Just read Gary Marcus, Does AI Really Need a Paradigm Shift. The BIG-Bench paper, Beyond the Imitation Game: Quantifying and Extrapolating the Capabilities of Language Models, speaks to his concerns. In particular, this passage struck me:
Limitations that we believe will require new approaches, rather than increased scale alone, include an inability to process information across very long contexts (probed in tasks with the keyword context length), a lack of episodic memory into the training set (not yet directly probed), an inability to engage in recurrent computation before outputting a token (making it impossible, for instance, to perform arithmetic on numbers of arbitrary length), and an inability to ground knowledge across sensory modalities (partially probed in tasks with the keyword visual reasoning).
It's the "inability to engage in recurrent computation before outputting a token" that has my attention, as I've been thinking about that one for awhile, though that is a more succinct formulation of the problem than any that I’ve come up with. I note that our capacity for arithmetic computation is not part of our native endowment. It doesn't exist in pre-literate cultures and our particular system originated in India and China and made its way to Europe via the Arabs. We owe the words "algebra" and "algorithm" to that process.
Think of that capacity as a very specialized form of language, which it is. That is to say, it piggy-backs on language. That capacity for recurrent computation is part of the language system. Language involves both a stream of signifiers and a stream of signifieds. I think you'll find that the capacity for recurrent computation is required to manage those two streams.

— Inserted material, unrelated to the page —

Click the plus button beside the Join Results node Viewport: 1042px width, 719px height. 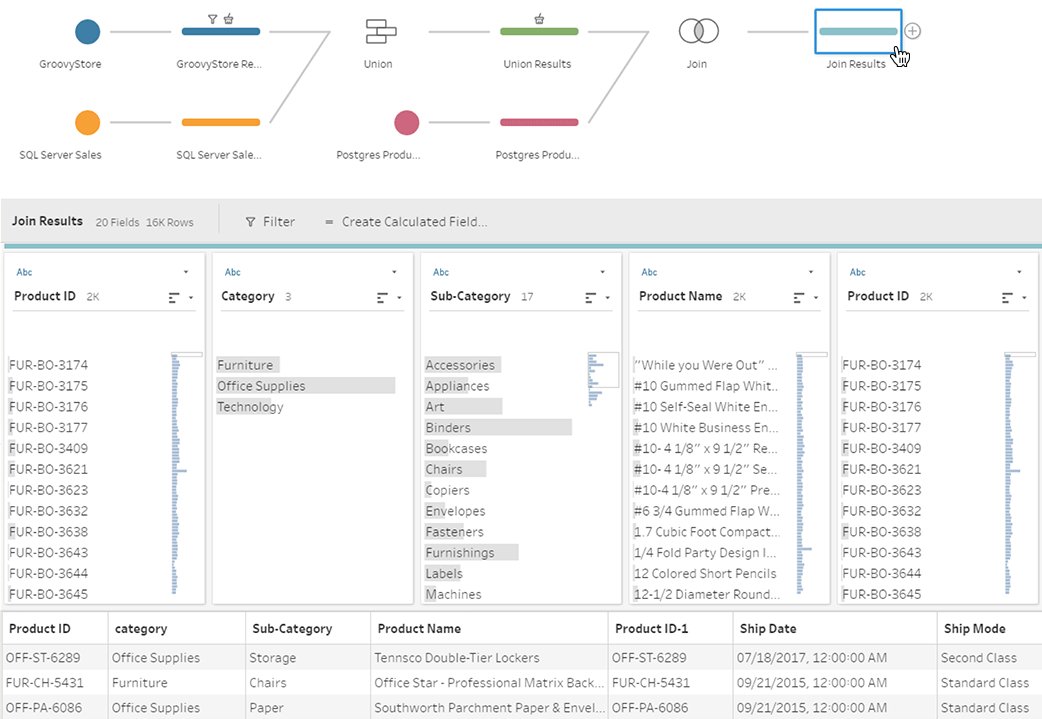click(x=912, y=31)
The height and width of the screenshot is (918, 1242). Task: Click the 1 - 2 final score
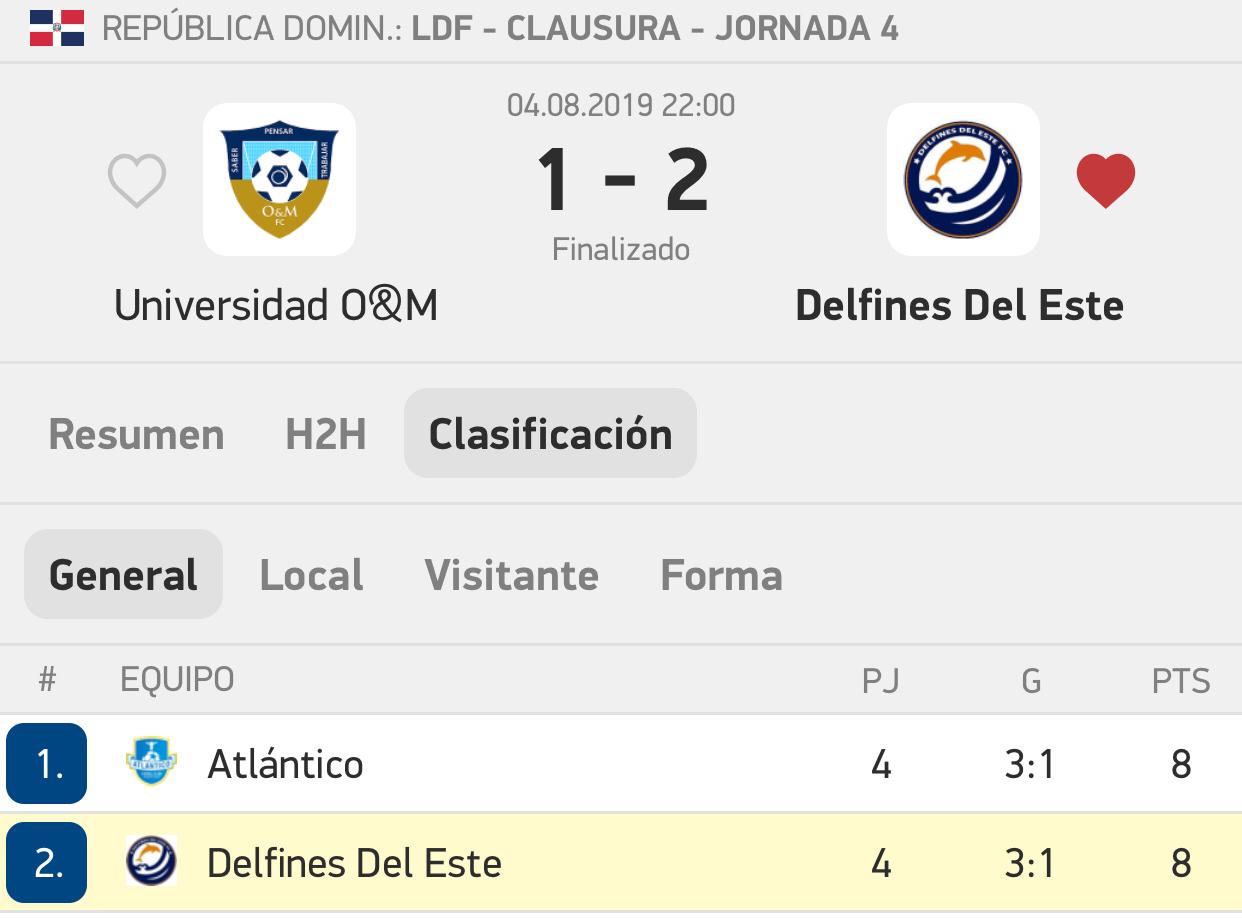click(x=622, y=181)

And that's where you'll find operations over variables and an explicit type/token distinction [which Marcus mentions in his post].
Of course, linguistic fluency is one of the most striking characteristics of these LLMs. So one might think that architectural weakness – for that is what it is – has little or no effect on language, whatever its effect on arithmetic. But I suspect that's wrong. We know that the linguistic fluency has a relatively limited span. I'm guessing effectively and consistently extending that span is going to require the capacity for recurrent computation. It's necessary to keep focused on the unfolding development of a single topic. That problem isn't going to be fixed by allowing for wider attention during the training process, though that might produce marginal improvements.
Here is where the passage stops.